TASK OBJECTIVE: Quote the entries below verbatim, starting at the line that contains "You are a computer-use agent. This" and ending at the line that contains "(x=48, y=144)", with both of those lines included. Omit the pictures from your answer.

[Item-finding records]
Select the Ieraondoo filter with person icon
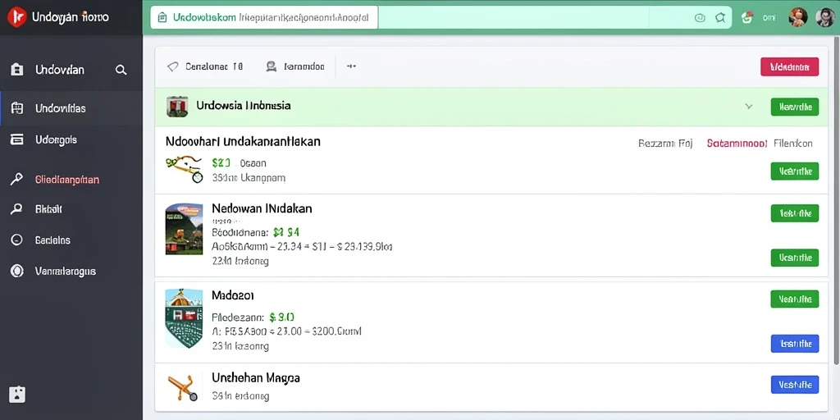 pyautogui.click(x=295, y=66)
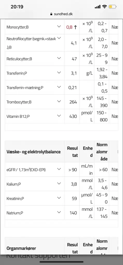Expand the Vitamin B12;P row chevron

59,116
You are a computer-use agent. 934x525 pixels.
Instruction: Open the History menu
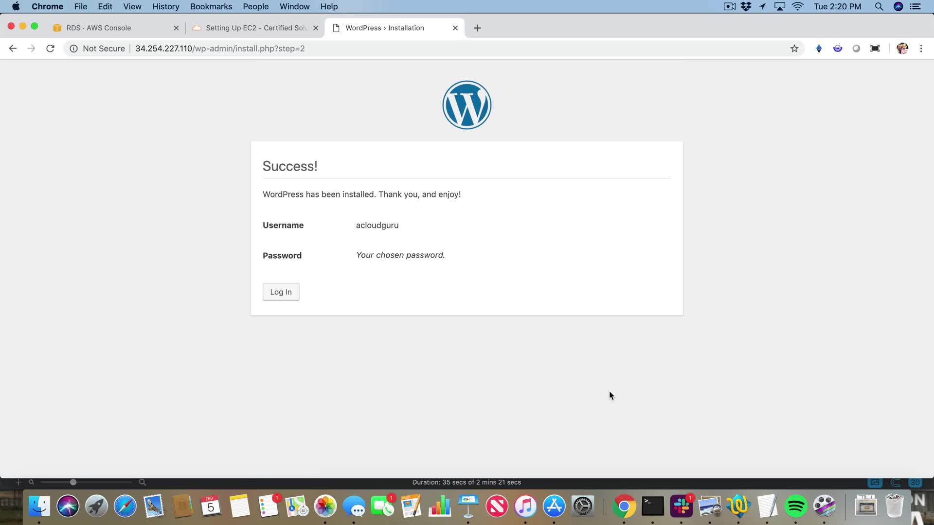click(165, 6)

==

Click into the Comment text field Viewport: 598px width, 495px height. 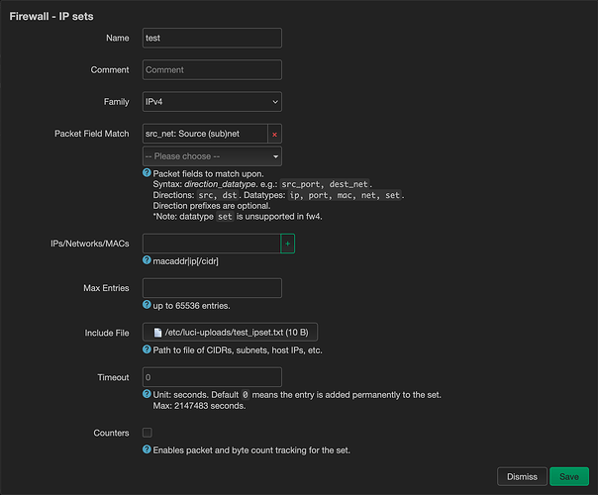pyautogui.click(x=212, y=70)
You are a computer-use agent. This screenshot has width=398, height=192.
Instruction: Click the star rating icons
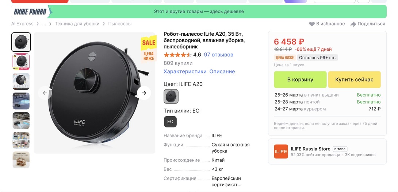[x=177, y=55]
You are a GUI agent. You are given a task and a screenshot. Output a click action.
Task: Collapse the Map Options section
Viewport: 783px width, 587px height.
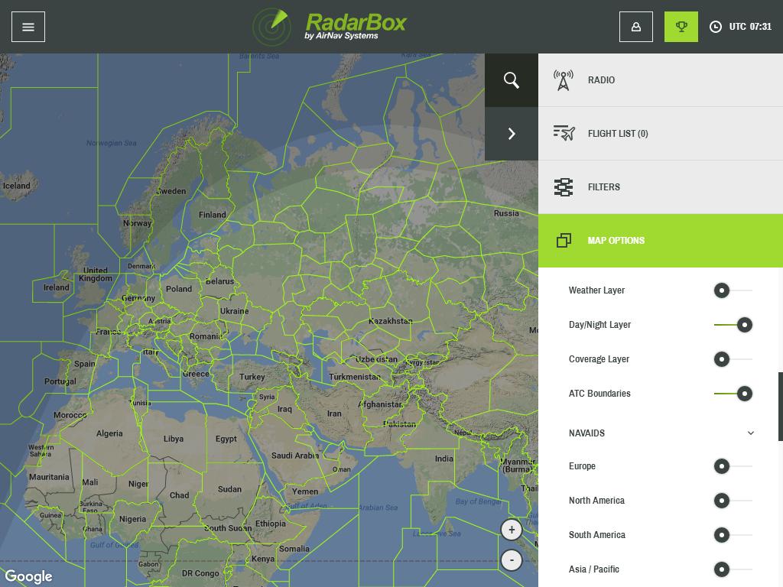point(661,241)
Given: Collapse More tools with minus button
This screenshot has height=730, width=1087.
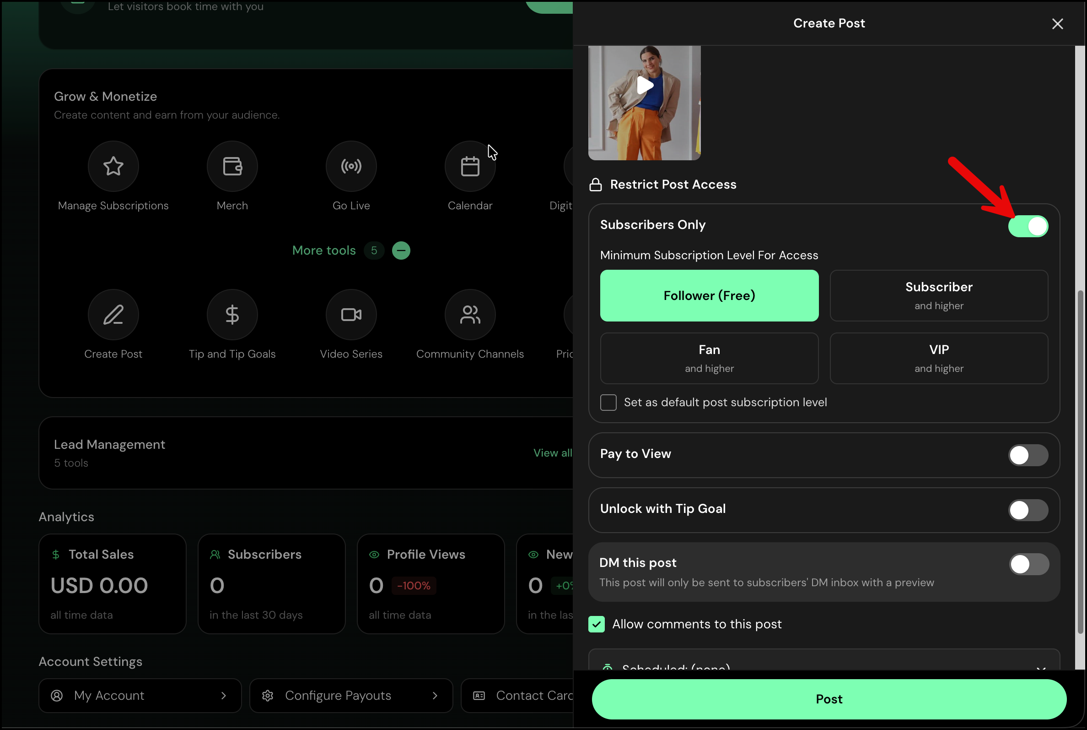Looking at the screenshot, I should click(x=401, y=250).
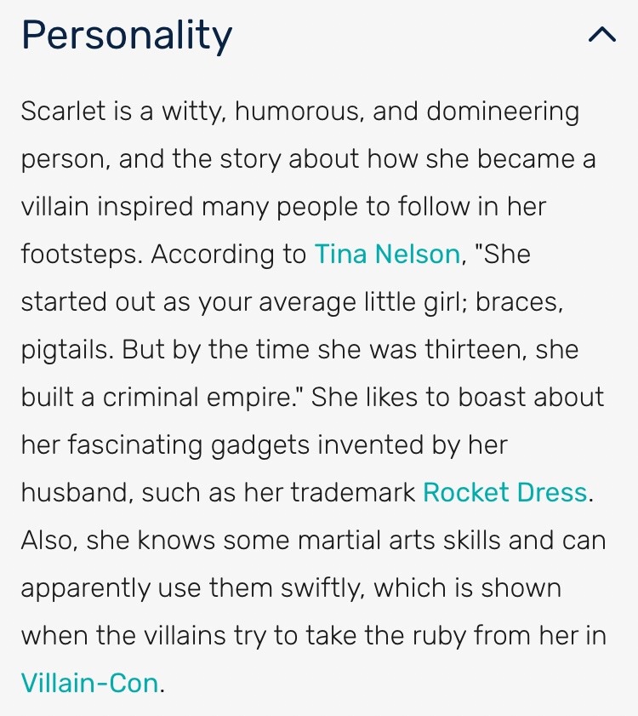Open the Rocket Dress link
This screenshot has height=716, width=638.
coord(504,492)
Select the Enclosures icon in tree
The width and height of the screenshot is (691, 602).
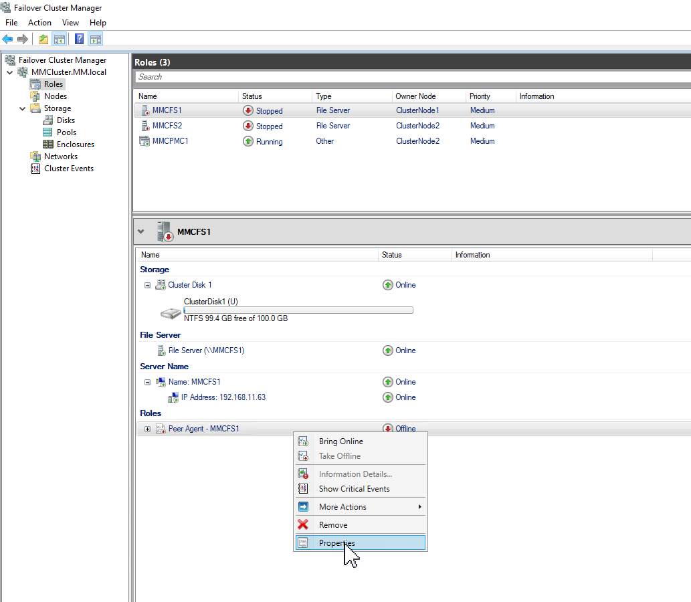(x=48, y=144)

CORRECT RESPONSE:
You are a computer-use agent. This screenshot has width=398, height=192.
Instruction: Click the star rating icons
[x=177, y=55]
You are a GUI agent. You are given a task and a screenshot. Output a click action.
Task: Collapse the Map Options section
Viewport: 783px width, 587px height.
point(661,241)
Given: Collapse More tools with minus button
This screenshot has height=730, width=1087.
Looking at the screenshot, I should click(x=401, y=250).
Open the Rocket Dress link
This screenshot has height=716, width=638.
coord(504,492)
Select the Enclosures icon in tree
The width and height of the screenshot is (691, 602).
(x=48, y=144)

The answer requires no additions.